Does there exist $ 2002$ distinct positive integers $ k_1, k_2, \cdots k_{2002}$ such that for any positive integer $ n \geq 2001$, one of $ k_12^n + 1, k_22^n + 1, \cdots, k_{2002}2^n + 1$ is prime?
Problem
Source: China TST 2002 Quiz
Tags: LaTeX, number theory unsolved, number theory
03.04.2011 16:22
No. I'll prove inductively the following statement: For $n\in \mathbb{N}$ and $k_1,k_2,...,k_n, a\in \mathbb{N}$ there exist arbitrarily large $m\in \mathbb{N}$ such that all numbers $k_ia^m+1$, $i=1,...,n$ are composite. For $n=1$ let $p$ be a prime divisor of $k_1a^t+1$ for some big positive integer $t$. Then $k_1a^{pt}+1\equiv k_1a^t+1\equiv 0 (p)$ and $k_1a^{pt}+1>p$, so it is composite.
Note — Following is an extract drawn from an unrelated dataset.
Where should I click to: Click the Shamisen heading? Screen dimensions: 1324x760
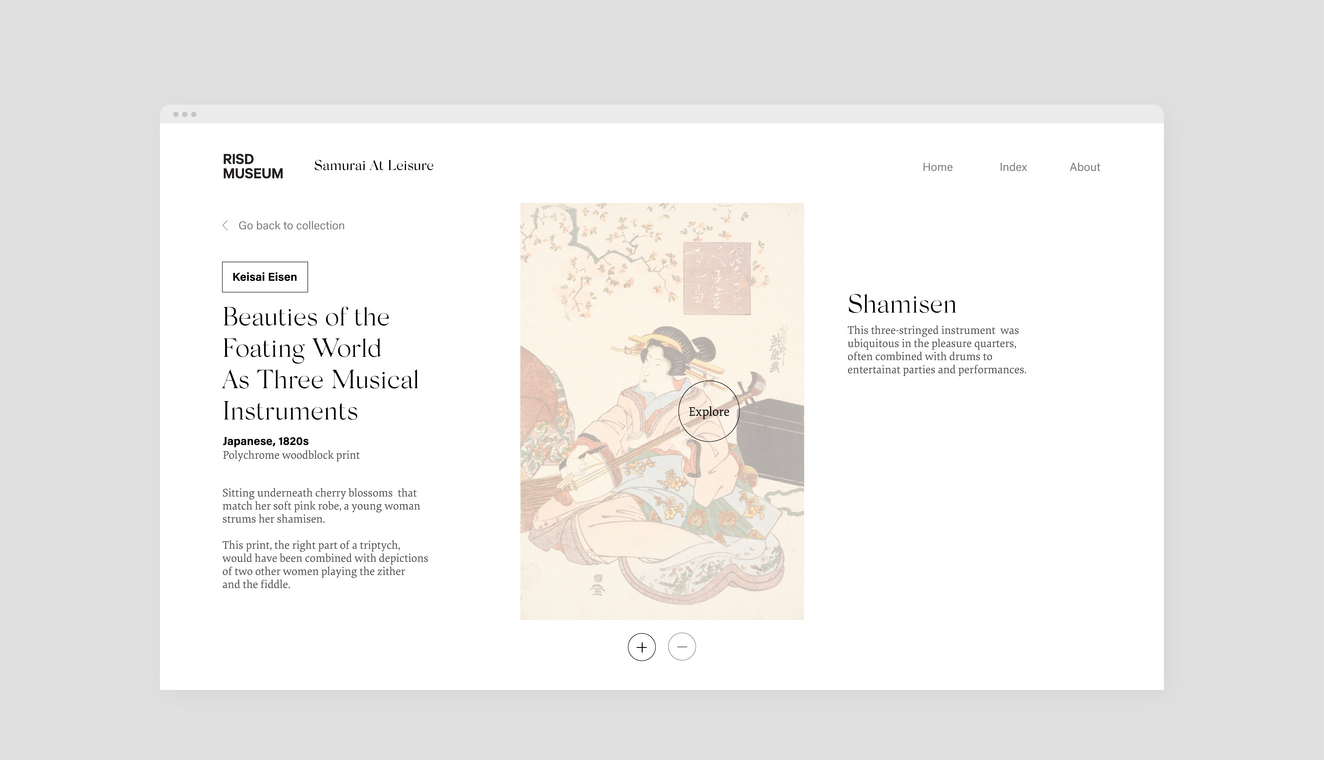(901, 304)
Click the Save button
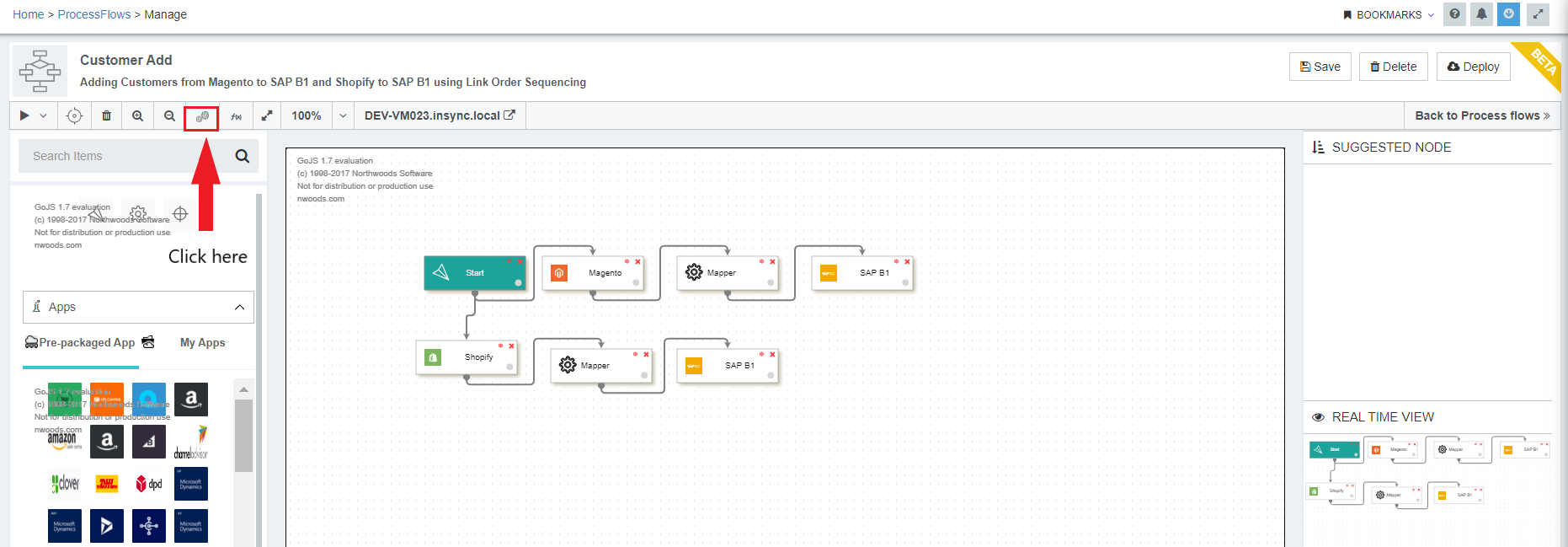Viewport: 1568px width, 547px height. click(1320, 67)
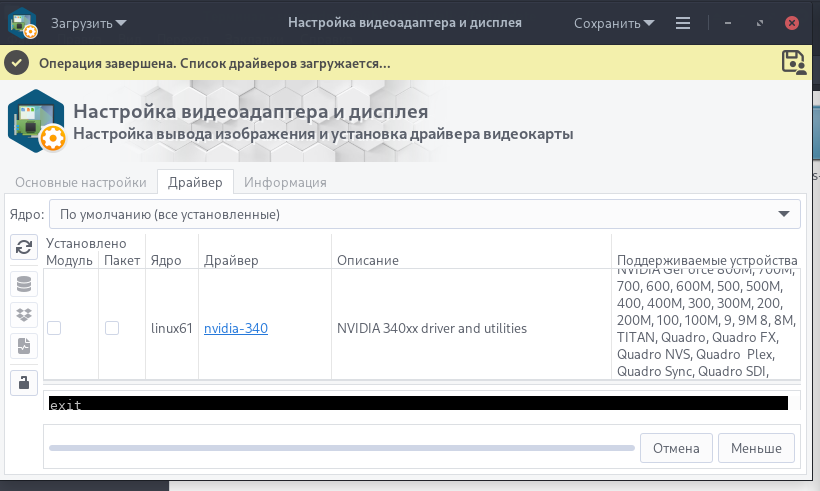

Now assume, that this is true for $n<l$. Let $p|k_la^t+1$ for some $p$ prime and some positive integer $t$. Then $k_la^{t+r(p-1)}+1\equiv k_la^t+1\equiv 0 (p)$, so $k_la^n+1$ is composite for $n=t+r(p-1)$, $r=1,2,...$. Now it's enough to consider numbers $(k_i*a^t)\cdot (a^{p-1})^r+1$, $i=1,2,...,l-1$ and find $r$ large enough for which they are all composite (inductive hypothesis).
15.01.2013 04:25
I have non-inductive solution. Sorry for not typing in LATEX Remark that k.2^m + 1 = k.2. [2^(m-1) -1] + (2.k +1) For each i = 1,n, we could find an odd prime number p_i divides 2.k_i + 1 ( p_1, p_2,..., p_n are not necessarily pairwise distinct) Let m take the value M. (p_1 -1 ). (p_2 -1). (p_3 -1 )...(p_n -1) + 1 then for each i=1,n we have 2^(p_i - 1) - 1 divides 2^(m-1) - 1. Using Fermat theorem we get 2^(m-1) -1 is divisible by p_i, that yields p_i divides k_i.2^m + 1 So all the number k_i. 2^m + 1 are composite for large enough M
22.08.2021 20:52
shobber wrote: Does there exist $ 2002$ distinct positive integers $ k_1, k_2, \cdots k_{2002}$ such that for any positive integer $ n \geq 2001$, one of $ k_12^n + 1, k_22^n + 1, \cdots, k_{2002}2^n + 1$ is prime?
14.04.2023 01:10
The answer is no. The problem is very easy once you realize $2002$ doesn't matter and you can deal with each $k_i$ separately. Simply pick some prime divisor $p_i \mid 2k_i+1$ for each $k_i$, and set $$n=N(p_1-1)(p_2-1)\cdots(p_{2002} - 1) + 1.$$By Fermat's little theorem this implies that $$k_i \cdot 2^n + 1 \equiv 2k_i + 1 \equiv 0 \pmod p,$$so all of the terms can be composite.
22.08.2024 17:45
Let us denote $p_i $ a prime factor of $2^{2001}k_i+1$. Then consider $n=(p_1-1)\cdots(p_{2002}-1)+2001$. That means $2^nk_i+1 \equiv 2^{2001}k_i+1 \equiv 0 \mod{p_i}$, but $2^nk_i+1>p_i$, so $2^nk_i+1$ is composite. Thus, every element of the sequence is composite.